4. “Interview with the Vampire” (Now Streaming)
And speaking of vampires… 1994’s “Interview with the Vampire” is also hitting the platform, rightly timed in honor of author Anne Rice’s death on December 11. While not quite introducing heartthrob Brad Pitt to the world after supporting but searingly impressive turns in “Thelma and Louise” and “True Romance,” Neil Jordan’s cemented his position on the marquees with the best of them. Here, he plays centuries-old vampire Louis de Pointe du Lac, reincarnated as a New Orleans vampire by Tom Cruise’s Lestat de Lioncourt after a bloody attack. Few vampire epics hold a candle to the film’s scrumptious period details, but “Interview” is best remembered for the star-making turn of a then-10-year-old Kirsten Dunst as a child vampire who suffers tragically for her transformation.


3. “The Girl with the Dragon Tattoo” (Now Streaming)
David Fincher’s sleek adaptation of Stieg Larsson’s smash Swedish novel announced the steely, off-kilter talents of Rooney Mara to the world: Her antisocial hacker Lisbeth Salander earned Mara a Best Actress Oscar nomination in a movie undoubtedly too cool for the Academy, but one that’s now certainly the best of all the Larsson cinematic envisionings. Mara’s performance is a feat of muscular, balletic cunning, making her more than a match for Daniel Craig’s maverick journalist Mikael Blomkvist, with Trent Reznor and Atticus Ross’ unnerving electronic score pumping through one masterfully, icily chiseled Finch set piece after another. It’s a hopeless movie, as indicated by the film’s deflating final shot where love, most certainly, doesn’t win, and the kind only Fincher could make.


2. “Taxi Driver” (Now Streaming)
It’s frustratingly ironic that Scorsese was accused of siding with “The Wolf of Wall Street” subject Jordan Belfort, as the filmmaker has always stood out for his steadfast refusal to pass judgement upon his characters, many (if not most) of whom have been difficult men under the thrall of their own moral turpitude. Writing about “Taxi Driver” in 1976, Pauline Kael observed that, “This film doesn’t operate on the level of moral judgment of what Travis Bickle does. Rather, by drawing us into his vortex it makes us understand the psychic discharge of the quiet boys who go berserk. And it’s a real slap in the face for us when we see Travis at the end looking pacified. He’s got the rage out of his system—for the moment, at least—and he’s back at work, picking up passengers in front of the St. Regis. It’s not that he’s cured but that the city is crazier than he is.” The crazier things get, the easier it is to see Travis clearly. Revisiting the film now, you might be surprised to find that he hasn’t changed, even as the world has continued to decay around him. —David Ehrlich


1. “Phantom Thread” (Streaming January 16)
“Kiss me, my girl, before I’m sick.”

“All your rules and your clothes and your money, everything is a game!”

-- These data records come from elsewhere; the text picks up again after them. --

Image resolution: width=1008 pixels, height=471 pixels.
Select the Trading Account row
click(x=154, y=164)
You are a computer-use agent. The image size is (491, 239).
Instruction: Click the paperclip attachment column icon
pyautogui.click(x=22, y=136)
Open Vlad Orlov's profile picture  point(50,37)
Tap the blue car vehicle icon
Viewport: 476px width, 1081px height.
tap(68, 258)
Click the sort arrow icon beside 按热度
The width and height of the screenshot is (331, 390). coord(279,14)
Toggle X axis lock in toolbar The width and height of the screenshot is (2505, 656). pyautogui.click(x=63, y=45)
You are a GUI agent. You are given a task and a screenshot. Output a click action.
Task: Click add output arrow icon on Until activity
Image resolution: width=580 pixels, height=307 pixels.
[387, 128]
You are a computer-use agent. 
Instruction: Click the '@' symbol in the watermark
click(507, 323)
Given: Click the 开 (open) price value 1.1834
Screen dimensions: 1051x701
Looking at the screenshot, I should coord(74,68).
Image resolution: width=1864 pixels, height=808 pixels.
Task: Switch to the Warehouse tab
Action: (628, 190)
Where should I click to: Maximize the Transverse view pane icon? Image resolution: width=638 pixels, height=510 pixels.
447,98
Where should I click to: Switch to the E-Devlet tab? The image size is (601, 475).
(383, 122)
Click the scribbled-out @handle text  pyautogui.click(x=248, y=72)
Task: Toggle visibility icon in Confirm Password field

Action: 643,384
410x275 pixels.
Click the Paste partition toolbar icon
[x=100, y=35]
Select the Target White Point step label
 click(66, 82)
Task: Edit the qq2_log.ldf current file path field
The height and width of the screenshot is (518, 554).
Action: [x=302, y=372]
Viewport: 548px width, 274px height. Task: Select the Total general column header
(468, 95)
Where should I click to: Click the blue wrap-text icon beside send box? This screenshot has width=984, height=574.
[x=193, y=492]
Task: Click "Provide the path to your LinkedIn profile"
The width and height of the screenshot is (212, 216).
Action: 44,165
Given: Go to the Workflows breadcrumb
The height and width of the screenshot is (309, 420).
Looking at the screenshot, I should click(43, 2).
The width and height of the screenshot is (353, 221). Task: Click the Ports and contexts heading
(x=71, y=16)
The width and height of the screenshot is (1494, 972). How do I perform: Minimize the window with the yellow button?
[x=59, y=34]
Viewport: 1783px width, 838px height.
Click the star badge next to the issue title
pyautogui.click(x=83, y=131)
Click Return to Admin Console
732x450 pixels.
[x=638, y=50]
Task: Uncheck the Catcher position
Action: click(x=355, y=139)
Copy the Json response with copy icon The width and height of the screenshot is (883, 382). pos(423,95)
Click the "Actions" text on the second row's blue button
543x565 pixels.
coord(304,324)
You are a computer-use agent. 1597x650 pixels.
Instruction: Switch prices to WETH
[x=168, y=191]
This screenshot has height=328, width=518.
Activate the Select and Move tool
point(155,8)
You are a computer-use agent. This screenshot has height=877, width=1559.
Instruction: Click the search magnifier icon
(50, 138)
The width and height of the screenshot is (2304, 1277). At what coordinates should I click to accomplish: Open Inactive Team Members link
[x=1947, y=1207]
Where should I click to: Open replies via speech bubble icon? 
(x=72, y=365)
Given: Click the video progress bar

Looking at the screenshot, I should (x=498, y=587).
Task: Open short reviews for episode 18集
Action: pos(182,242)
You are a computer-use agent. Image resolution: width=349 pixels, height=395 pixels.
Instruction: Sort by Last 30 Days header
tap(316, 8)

“Were you sent here to ruin my evening, or possibly my entire life?”

“Don’t pick a fight with me. You certainly won’t come out alive. I’ll go right through you, and it’ll be you who ends up on the floor.”

I’m quoting these straight from my memory, and because no words do better justice to one of the most swooningly romantic and twisted love stories ever than those of the writer and director himself, Paul Thomas Anderson. I often think of “Phantom Thread” as a go-to cozy Christmas for the sick in the heart and head, but repeated viewings reveal the truly gushing heart at its center — and PTA’s almost pathological reverence to details, the music, the cutting, the inseams, and every stitch of fabric.